- [EXERCISE OBJECTIVE]:
Across the entries below, tally every line that holds the word "конфиденциальности". Give only the tally.

- [RECORDS PROVIDED]:
■ ■ ■ ■

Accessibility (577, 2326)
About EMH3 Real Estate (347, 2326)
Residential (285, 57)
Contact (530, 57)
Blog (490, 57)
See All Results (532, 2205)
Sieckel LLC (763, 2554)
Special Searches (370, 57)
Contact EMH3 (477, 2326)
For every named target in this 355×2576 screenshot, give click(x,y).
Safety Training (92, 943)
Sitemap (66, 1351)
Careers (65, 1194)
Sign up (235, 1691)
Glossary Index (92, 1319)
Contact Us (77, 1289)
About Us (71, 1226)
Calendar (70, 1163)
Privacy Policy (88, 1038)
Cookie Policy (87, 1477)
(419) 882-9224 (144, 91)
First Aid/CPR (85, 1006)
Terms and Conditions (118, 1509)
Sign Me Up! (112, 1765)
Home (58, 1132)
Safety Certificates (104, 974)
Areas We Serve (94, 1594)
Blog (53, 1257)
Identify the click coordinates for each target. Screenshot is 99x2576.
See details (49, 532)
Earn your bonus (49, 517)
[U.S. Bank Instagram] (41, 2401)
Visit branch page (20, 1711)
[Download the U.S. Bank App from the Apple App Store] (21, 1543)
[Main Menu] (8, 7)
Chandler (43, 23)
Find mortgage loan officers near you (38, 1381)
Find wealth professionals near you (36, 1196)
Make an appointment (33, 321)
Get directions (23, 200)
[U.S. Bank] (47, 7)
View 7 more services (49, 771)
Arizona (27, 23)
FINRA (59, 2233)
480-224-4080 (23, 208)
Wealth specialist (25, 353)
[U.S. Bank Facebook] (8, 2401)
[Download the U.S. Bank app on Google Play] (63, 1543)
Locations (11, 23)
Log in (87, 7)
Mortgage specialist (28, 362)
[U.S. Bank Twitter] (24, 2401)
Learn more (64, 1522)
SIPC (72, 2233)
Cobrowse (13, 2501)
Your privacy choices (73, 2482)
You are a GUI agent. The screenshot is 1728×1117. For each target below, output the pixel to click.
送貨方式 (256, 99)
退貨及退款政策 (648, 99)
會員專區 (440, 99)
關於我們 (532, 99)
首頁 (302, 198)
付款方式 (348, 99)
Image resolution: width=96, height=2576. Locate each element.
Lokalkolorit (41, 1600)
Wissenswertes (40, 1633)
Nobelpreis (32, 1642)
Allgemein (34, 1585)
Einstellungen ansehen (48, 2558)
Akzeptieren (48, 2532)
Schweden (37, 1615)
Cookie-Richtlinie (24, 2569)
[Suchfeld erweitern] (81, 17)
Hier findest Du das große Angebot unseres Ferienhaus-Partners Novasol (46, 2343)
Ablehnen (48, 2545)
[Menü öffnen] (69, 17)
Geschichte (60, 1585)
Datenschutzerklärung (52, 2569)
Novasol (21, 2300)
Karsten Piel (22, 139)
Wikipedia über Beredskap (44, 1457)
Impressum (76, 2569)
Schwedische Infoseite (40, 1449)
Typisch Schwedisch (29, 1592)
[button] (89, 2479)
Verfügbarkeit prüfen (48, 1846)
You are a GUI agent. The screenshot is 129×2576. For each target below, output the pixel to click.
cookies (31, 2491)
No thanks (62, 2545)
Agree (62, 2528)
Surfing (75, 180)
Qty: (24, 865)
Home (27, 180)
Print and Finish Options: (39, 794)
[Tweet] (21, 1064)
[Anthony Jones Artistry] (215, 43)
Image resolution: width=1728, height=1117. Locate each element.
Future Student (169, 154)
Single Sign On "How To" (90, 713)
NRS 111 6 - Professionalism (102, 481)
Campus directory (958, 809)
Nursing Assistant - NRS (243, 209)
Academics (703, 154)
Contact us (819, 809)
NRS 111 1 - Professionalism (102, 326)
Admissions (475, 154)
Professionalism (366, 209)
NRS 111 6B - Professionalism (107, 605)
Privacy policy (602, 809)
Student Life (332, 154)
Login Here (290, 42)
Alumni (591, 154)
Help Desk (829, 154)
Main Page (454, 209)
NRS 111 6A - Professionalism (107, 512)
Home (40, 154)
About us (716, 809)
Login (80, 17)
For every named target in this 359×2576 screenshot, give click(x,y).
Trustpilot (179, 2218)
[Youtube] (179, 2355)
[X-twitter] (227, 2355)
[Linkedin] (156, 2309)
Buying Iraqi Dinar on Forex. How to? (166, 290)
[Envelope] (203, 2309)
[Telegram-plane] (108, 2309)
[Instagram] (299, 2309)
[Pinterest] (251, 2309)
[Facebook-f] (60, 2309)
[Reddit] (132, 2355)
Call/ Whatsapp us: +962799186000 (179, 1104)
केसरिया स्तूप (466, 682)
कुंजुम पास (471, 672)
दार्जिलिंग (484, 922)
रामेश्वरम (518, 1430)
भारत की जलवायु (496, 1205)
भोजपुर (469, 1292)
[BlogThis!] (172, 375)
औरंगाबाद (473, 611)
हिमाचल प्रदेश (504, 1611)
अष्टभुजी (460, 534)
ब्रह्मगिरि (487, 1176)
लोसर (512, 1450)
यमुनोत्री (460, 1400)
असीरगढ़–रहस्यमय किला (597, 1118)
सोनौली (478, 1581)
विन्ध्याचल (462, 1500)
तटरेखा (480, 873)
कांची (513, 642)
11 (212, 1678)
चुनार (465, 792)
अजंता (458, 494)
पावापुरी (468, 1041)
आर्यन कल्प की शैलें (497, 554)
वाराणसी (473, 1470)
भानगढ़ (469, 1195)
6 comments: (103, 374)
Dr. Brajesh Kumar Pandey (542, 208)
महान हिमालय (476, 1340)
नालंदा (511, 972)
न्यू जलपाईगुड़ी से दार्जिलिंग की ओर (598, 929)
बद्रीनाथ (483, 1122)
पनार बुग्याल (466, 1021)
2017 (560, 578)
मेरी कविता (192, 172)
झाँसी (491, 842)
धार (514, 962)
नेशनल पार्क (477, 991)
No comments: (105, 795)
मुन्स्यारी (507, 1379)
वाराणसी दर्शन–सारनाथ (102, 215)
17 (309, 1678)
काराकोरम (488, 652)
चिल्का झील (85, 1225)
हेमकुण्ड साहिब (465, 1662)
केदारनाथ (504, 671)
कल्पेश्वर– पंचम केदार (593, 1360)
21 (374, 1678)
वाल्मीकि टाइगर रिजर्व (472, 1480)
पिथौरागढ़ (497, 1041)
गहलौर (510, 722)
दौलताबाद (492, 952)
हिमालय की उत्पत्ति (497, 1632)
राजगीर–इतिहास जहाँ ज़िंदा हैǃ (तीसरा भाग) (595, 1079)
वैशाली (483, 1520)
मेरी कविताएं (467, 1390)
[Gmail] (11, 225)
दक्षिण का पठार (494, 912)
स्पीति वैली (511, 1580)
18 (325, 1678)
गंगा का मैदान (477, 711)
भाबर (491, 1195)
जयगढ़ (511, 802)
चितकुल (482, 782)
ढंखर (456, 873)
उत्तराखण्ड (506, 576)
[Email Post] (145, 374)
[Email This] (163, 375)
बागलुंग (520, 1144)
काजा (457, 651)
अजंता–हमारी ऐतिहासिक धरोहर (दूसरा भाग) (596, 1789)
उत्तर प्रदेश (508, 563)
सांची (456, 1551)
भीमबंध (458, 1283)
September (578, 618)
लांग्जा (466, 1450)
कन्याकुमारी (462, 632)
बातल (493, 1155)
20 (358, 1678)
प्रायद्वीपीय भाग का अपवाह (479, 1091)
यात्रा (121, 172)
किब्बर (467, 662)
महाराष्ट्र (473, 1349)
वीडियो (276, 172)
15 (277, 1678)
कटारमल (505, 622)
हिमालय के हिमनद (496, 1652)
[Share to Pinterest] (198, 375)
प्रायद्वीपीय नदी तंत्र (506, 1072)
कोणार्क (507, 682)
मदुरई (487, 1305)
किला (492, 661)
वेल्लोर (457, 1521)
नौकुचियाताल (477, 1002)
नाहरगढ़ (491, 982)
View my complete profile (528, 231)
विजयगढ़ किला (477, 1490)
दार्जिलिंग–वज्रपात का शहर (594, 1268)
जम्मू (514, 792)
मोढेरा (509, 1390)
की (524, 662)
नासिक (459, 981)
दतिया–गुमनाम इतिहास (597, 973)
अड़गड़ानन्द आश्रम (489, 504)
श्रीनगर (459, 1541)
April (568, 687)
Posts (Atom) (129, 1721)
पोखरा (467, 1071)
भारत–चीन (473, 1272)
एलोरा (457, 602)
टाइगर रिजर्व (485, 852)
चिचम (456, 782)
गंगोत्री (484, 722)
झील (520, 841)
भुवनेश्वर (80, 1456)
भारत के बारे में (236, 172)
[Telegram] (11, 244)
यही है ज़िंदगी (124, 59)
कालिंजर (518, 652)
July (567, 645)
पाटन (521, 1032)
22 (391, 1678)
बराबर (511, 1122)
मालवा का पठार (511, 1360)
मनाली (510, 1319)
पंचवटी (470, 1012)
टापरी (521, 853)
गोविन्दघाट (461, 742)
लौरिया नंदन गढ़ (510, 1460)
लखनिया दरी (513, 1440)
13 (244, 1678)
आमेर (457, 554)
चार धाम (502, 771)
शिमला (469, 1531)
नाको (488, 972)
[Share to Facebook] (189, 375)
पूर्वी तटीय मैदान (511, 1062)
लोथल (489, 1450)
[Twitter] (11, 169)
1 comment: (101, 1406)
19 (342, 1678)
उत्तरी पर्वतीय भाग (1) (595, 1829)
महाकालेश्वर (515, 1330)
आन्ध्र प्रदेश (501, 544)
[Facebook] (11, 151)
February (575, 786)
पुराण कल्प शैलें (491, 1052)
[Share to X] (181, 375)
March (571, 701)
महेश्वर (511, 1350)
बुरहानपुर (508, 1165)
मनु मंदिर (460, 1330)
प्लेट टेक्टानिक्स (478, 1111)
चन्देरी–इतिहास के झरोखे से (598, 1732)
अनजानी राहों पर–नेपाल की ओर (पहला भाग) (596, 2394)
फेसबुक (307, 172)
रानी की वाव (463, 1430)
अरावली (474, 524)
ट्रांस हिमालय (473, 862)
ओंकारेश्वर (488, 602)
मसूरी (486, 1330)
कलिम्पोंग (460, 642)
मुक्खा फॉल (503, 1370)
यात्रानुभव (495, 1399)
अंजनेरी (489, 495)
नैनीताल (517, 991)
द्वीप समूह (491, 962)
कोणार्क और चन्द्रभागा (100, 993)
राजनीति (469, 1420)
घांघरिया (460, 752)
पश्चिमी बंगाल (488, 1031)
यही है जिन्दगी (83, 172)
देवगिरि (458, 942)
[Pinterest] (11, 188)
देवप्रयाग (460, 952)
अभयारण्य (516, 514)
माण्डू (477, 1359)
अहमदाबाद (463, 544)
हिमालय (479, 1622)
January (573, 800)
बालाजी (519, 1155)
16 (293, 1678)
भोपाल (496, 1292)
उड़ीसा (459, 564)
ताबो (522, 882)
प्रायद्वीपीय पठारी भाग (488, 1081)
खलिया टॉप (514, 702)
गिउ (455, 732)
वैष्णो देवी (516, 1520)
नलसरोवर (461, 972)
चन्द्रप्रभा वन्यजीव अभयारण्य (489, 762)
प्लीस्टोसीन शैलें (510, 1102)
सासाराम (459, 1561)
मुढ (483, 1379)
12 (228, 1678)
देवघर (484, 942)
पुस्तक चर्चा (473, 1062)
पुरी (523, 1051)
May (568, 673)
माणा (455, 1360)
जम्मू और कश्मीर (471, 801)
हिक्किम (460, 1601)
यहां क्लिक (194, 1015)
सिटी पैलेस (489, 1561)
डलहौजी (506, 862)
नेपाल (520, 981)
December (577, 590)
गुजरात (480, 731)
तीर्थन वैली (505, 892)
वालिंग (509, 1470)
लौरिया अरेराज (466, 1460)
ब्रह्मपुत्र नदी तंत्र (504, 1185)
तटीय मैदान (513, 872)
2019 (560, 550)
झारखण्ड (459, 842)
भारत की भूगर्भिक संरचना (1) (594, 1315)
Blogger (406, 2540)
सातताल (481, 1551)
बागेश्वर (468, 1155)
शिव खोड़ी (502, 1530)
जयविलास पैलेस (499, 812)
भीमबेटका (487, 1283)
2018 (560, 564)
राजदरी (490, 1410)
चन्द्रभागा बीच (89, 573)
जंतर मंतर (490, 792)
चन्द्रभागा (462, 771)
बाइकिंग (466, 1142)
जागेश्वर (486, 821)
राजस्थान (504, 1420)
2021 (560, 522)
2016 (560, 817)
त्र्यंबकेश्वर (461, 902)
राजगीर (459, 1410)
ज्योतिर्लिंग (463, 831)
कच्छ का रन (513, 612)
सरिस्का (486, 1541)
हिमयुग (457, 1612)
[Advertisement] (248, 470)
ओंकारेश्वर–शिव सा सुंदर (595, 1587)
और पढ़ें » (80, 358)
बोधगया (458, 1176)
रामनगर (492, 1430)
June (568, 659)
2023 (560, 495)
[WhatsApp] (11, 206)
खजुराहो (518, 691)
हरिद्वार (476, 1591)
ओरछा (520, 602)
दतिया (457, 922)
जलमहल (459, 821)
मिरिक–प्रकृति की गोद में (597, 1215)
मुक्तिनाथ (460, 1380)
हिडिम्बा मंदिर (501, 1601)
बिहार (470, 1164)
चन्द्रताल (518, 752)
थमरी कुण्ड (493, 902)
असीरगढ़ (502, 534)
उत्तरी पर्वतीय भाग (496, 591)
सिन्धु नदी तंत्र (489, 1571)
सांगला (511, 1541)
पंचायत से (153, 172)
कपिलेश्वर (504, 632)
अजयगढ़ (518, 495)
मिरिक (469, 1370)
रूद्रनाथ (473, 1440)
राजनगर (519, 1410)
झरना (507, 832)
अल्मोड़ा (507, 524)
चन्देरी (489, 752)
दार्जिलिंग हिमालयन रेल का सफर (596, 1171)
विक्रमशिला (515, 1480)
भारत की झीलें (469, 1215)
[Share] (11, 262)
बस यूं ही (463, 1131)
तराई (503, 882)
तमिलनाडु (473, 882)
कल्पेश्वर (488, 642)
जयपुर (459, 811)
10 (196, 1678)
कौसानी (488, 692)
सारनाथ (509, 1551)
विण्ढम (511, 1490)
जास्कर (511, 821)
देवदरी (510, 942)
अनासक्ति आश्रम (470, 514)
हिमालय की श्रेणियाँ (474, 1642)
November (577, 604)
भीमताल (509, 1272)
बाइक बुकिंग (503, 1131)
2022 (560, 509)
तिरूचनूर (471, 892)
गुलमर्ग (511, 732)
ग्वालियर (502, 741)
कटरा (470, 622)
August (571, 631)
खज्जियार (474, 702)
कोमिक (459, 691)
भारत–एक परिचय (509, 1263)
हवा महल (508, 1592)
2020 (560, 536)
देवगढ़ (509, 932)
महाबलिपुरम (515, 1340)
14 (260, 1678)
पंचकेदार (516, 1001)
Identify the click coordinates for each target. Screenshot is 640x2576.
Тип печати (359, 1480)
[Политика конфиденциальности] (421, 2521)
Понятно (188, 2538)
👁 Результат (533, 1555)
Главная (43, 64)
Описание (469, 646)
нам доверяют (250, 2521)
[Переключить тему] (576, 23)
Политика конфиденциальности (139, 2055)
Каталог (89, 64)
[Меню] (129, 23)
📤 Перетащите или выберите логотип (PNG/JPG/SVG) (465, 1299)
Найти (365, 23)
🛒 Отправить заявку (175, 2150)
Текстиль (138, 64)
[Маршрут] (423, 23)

■ ■ ■ ■

- [OUTPUT FOR THIS EXERCISE]:
2